Já há alguns anos a CBF tem concedido o Certificado de Clube Formador, um documento que atesta a qualidade dos clubes no desenvolvimento técnico de jovens atletas. Hoje são 38 clubes certificados, em um universo de aproximadamente 700 clubes no país, com documentos que podem ser renovados por anualmente ou a cada dois anos. O Flamengo tem o certificado “B”, válido por um ano. Para Paulo Feuz, a única punição esportiva possível é retirar do clube o documento que a CBF concede aos clubes.
“Entendo que não [deve ser retirado o certificado do Flamengo], pois isso agravaria a situação prejudicando muitos jovens em formação. No Brasil existe uma cultura que pessoalmente não entendo no sentido de que mudanças devem ser precedidas de punições extremas. A fatalidade aconteceu e já serviu de alerta. O Flamengo sentiu na pele pela perda desses meninos. Sem chance de algo parecido ocorrer”, pontuou Marcelo Jucá, presidente da Comissão de Direito Desportivo da OAB/RJ.
No quesito das indenizações, o Flamengo ainda está longe de resolver a questão. A agremiação entrou em acordo com as famílias de três jogadores: Athila Paixão, Gedson Santos, o Gedinho, e Vitor Isaías. Além do acerto com o pai de Rykelmo. A mãe de Rykelmo resolveu entrar na Justiça contra o clube rubro-negro e pede R$ 6,9 milhões entre danos morais e pensão.
“Toda situação de crise merece atenção rápida e especial. Quanto mais o tempo passa sem solução pior é o efeito. Ainda mais num caso envolvendo vidas. Apesar da complexidade da situação, sempre fica uma imagem de inacabado, e isso é ruim”, alertou César Grafietti.
A primeira versão do inquérito policial determinava o indiciamento de oito pessoas por homicídio doloso (quando se assume o risco de matar), incluindo dois engenheiros do Flamengo e o ex-presidente Eduardo Bandeira de Mello. Porém, em julho deste ano, os promotores do Ministério Público devolveram o inquérito para a Polícia Civil, sob o argumento de que as provas apresentadas não eram suficientes.
Segundo o advogado criminalista João Paulo Martinelli, eventual denúncia no artigo 121, inciso III, do Código Penal, que versa sobre mortes “com emprego de veneno, fogo, explosivo, asfixia, tortura ou outro meio insidioso ou cruel” e tem pena prevista de 12 a 30 anos, deve demorar a ter um resultado.
“Se arrastam muito porque existe a decisão de pronúncia, que é quando o juiz manda o acusado para o tribunal do júri decidir. Antes de ir para o tribunal do júri, cabe recurso até o Supremo Tribunal Federal”, esclarece o criminalista.

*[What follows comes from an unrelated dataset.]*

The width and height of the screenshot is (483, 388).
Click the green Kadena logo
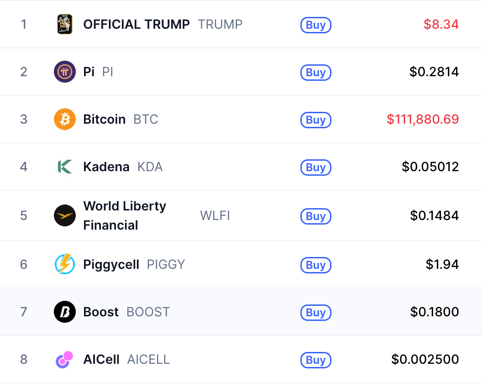pos(65,167)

Martinelli também questiona a inclusão do ex-presidente do Flamengo como um dos possíveis indiciados.
“Um presidente de um clube tem seus subordinados, não tem a função de supervisionar todos os processos. Cabe ao Ministério Público provar que ele tinha conhecimento da situação, de que poderia acontecer a tragédia e não fez nada. Se a teoria do domínio do fato for usada como deveria, se não tiver prova que tinha conhecimento e condições de evitar a tragédia, não tem porque responder pelo crime. A responsabilidade por omissão só é possível se haver provas que ele sabia. Não pode imputar culpa ou dolo apenas pela posição que ele ocupa. Não é uma responsabilidade objetiva”, resumiu Martinelli.